- Exercise inputs:
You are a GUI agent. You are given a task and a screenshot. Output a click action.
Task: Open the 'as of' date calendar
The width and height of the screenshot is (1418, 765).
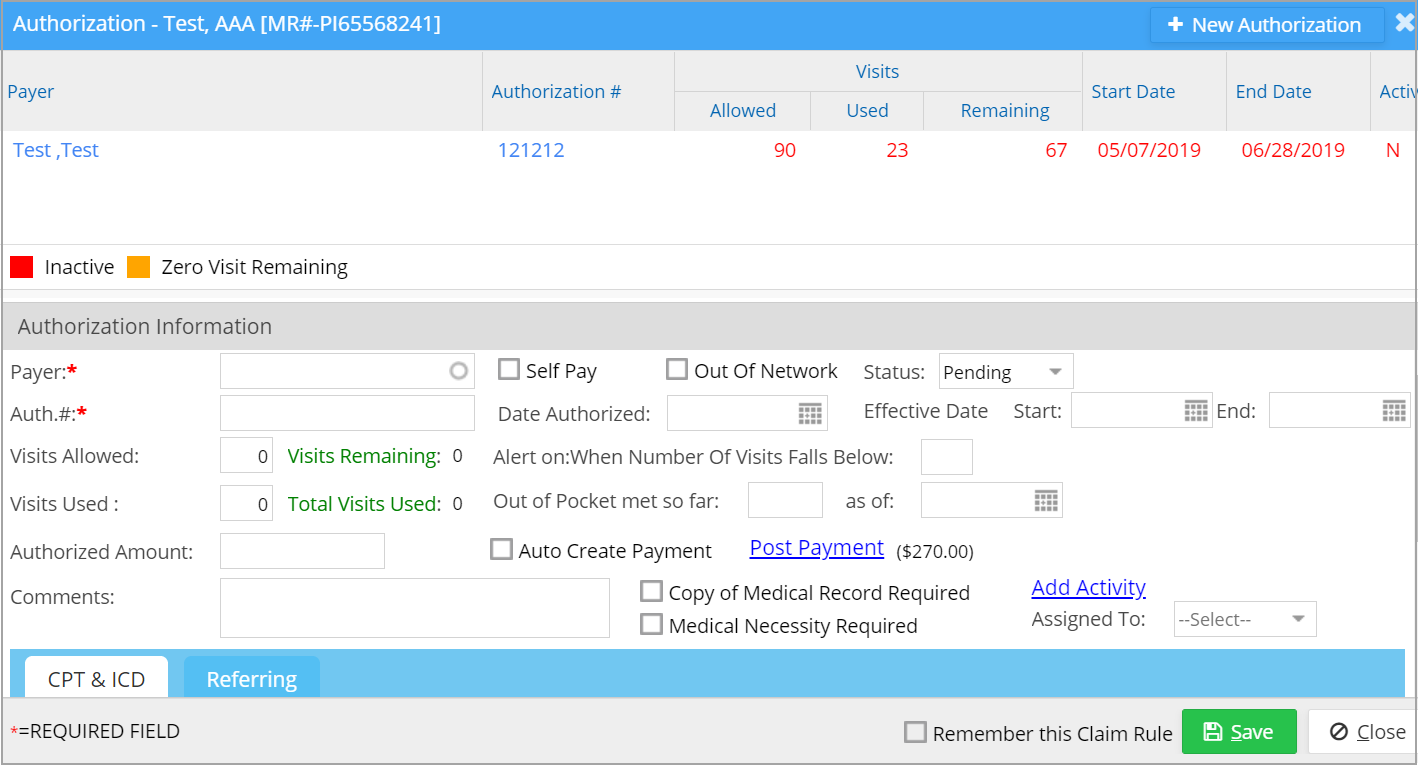[1046, 501]
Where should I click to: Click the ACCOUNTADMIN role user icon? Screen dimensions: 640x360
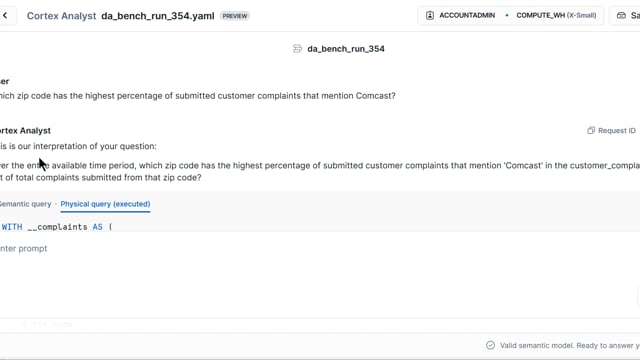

- Requirement:
Please rewrite the records with "screenshot" substituted by "screen capture" wherever it occurs, keeping everything else unchanged, and leave out the pictures.

- Written response:
You are a GUI agent. You are given a task and a screen capture. Output a click action.
Task: Open the 'as of' date calendar
The width and height of the screen capture is (1418, 765).
[1046, 501]
Where should I click to: Click the ACCOUNTADMIN role user icon? Screen dimensions: 640x360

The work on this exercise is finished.